At 24 and 48 hours after inoculation, 5mm tissues around the inoculation points of T2 generation transgenic tomatoes and control leaves are taken and placed in liquid nitrogen at-80 ℃ for freezing, and qRT-PCR analysis of genes related to disease course proteins is carried out. The results showed that the expression of salicylic acid disease course-dependent genes SlPR1, slPR2, slPR5 and slprp 24 in T2-generation transgenic tomato leaves was inhibited after inoculation with gummosis peach (fig. 13). PpERF98 may attenuate the resistance of T2-generation transgenic tomato lines to T.necator by inhibiting the expression of these disease-associated protein genes.

Primer sequence of tomato disease course protein related gene:

SlPR1-F：5’--GATGTGGGACGATGAGAAGCAATG--3’

SlPR1-R：5’--GTTGCATCGAACCCTAGCACAACCT--3’

SlPR2-F：5’--CAGATTTCACTTCCGTATGCTCTT--3’

SlPR2-R：5’--CCATCCACTCTCTGACACAACAAT--3’

SlPRNP24-F：5’--GAGGGGAACTAAGATGGCACGTAT--3’

SlPRNP24-R：5’--CTCCACCACAATCACCAGTCTGAC--3’

SlPR5-F：5’--AACTGCCCCTACACCGTTTG--3’

SlPR5-R：5’--GCCCAAAACCACCAACTCTG--3’

tomato inner reference primer sequence:

SlActin-F：5’--ATGGCAGACGGAGAGGATATTCA--3’

SlActin-R：5’--GCCTTTGCAATCCACATCTGCTG--3’

11. PpERF98 overexpression or silencing affects salicylic acid accumulation in plants

The salicylic acid content was significantly increased after the peach seedlings were silenced with pprf 98, whereas the salicylic acid content was significantly lower than in the control group after overexpression, suggesting that pprf 98 might affect resistance of peach to gummosis bacteria by modulating the plant salicylic acid pathway (fig. 14).
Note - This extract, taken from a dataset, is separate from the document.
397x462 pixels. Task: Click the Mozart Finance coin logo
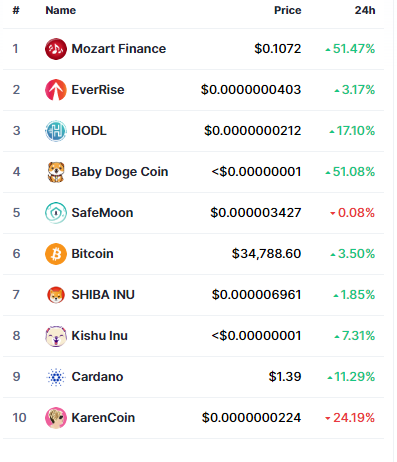[x=56, y=49]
The foregoing description of the preferred embodiments of the invention is not intended to limit the invention to the precise form disclosed, and any such modifications, equivalents, and alternatives falling within the spirit and scope of the invention are intended to be included within the scope of the invention.

Claims (4)

1. An application of a ppearf 98 gene in regulating resistance to gummosis of peach, wherein the ppearf 98 gene has a sequence of SEQ ID NO:5.
2. 2. the use of the pprf 98 gene according to claim 1 for regulating gummosis resistance of peach, wherein the gummosis resistance of peach is increased by silencing the pprf 98 gene by genetic engineering.
3. 3. The application of the PpERF98 gene in regulating and controlling gummosis of peach, which is characterized in that the specific application method comprises the steps of selecting a target fragment from the full-length sequence of the PpERF98 gene, designing a primer of the target fragment to amplify the VIGS-PpERF98, connecting the target fragment with a virus-mediated silencing vector pCaRNA3 by an enzyme digestion method, constructing a VIGS vector, and introducing the VIGS vector into peach plants to improve the gummosis resistance of peach; the sequence of the target fragment is SEQ ID NO:6.
4. 4. the use of the ppenf 98 gene according to claim 3 for controlling gummosis resistance of peach, wherein the primer pair VIGS-ppenf 98 sequence of the target fragment is SEQ ID NO:3 and SEQ ID NO:4.